As fast growing e-pharmacies eat into the incomes of lakhs of small chemist outlets, nearly 850,000 of them will remain shut on 14 October to protest against the online sale of drugs.
The one-day nationwide strike called by the All India Organisation of Chemists and Druggists (AIOCD) comes after a government panel started its work on framing regulations for the online pharmacies.
Retail chemists say that e-pharmacies will "challenge their businesses" and result in abuse of medicines. They also contend that it will be "easier" to purchase medicines online many times with a single prescription.
"Our children are savvy to social media. If they put one prescription online, they will take a picture and send it to other companies to get medicines," Reuters quoted AIOCD president JS Shinde as saying.

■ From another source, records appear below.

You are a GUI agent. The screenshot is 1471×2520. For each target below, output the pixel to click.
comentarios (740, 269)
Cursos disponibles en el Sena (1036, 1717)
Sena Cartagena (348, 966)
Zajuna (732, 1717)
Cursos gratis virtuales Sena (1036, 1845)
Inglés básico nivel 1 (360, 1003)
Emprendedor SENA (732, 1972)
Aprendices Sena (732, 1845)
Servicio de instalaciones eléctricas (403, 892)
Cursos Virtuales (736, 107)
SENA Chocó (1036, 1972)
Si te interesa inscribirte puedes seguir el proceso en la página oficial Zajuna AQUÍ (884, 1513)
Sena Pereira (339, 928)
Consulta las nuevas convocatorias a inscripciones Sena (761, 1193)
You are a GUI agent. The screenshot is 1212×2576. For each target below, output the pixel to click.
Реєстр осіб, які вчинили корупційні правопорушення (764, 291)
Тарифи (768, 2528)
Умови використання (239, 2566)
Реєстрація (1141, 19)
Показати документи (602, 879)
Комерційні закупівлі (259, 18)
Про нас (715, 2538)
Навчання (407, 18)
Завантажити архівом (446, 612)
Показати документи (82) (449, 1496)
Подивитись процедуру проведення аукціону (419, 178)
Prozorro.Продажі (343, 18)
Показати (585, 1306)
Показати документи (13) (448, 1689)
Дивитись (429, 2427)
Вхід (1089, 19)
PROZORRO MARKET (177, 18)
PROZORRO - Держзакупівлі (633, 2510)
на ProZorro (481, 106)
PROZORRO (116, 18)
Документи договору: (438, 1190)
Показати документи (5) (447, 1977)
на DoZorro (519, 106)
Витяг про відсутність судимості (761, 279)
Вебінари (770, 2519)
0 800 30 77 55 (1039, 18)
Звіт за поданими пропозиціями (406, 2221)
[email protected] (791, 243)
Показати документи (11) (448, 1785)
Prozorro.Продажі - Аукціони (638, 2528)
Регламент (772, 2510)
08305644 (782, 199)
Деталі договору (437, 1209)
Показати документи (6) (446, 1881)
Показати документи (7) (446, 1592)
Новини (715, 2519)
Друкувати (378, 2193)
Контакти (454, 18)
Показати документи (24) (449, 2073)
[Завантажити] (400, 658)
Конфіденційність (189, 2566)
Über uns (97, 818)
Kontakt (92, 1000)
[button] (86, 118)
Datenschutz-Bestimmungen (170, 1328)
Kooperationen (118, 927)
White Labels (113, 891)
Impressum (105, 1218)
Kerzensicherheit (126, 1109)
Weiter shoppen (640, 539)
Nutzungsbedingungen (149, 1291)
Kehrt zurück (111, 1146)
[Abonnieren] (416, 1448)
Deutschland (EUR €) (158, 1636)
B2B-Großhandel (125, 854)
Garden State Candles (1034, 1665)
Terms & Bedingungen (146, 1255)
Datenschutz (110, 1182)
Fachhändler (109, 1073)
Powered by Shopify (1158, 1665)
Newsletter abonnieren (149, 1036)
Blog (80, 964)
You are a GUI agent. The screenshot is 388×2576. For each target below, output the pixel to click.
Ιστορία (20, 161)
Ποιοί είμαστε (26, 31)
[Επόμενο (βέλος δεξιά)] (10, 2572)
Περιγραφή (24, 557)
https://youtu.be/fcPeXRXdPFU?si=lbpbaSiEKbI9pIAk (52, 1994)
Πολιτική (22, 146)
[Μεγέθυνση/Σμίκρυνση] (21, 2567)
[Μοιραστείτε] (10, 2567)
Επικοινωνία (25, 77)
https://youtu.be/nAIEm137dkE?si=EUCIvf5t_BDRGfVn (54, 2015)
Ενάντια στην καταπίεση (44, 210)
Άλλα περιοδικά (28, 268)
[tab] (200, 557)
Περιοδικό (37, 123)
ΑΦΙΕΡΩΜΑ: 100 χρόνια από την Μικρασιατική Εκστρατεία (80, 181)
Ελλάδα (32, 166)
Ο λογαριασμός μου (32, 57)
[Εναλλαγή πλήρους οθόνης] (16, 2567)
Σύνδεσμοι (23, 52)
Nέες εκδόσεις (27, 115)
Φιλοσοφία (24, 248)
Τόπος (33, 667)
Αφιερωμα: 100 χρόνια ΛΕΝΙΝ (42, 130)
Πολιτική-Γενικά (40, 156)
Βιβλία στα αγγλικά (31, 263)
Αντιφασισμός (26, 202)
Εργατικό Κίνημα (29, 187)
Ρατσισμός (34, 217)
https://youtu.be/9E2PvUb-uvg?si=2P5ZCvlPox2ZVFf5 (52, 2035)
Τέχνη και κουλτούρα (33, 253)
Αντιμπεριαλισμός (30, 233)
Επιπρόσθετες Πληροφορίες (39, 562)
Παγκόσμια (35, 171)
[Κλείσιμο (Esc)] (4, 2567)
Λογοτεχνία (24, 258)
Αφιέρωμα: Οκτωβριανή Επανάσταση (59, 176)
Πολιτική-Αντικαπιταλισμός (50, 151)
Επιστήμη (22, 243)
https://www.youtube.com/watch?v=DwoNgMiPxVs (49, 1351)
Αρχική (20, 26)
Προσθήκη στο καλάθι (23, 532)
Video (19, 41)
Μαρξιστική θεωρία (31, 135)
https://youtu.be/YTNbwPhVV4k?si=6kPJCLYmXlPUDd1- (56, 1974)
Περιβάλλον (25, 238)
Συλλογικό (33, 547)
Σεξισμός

Shinde said that an indefinite strike may be called if the government does not halt online sale of medicines.
However, medical shops in hospitals and 24-hour pharmacies will remain open.
While Apollo Hospitals Enterprise is looking to launch an online portal for selling drugs in India, Zigy and Sequoia Capital-backed 1 mg have already been running e-pharmacies.
Varun Gupta, head of medical affairs at 1 mg, said that the company sees about 60 million visitors a month on its website and its mobile app saw 3.5 million downloads in the past three years.
"We expect new regulations to give clarity for online players to exist," said Hemant Bhardwaj, chief executive at Zigy.
Apollo's Joint Managing Director Sangita Reddy said that they will begin selling drugs online after the government announces the new regulations.
"A huge database of medicines makes it a one-stop shop," said Thongsuanmung Vualnam, a New Delhi health consultant, who recently began shopping on e-pharmacies.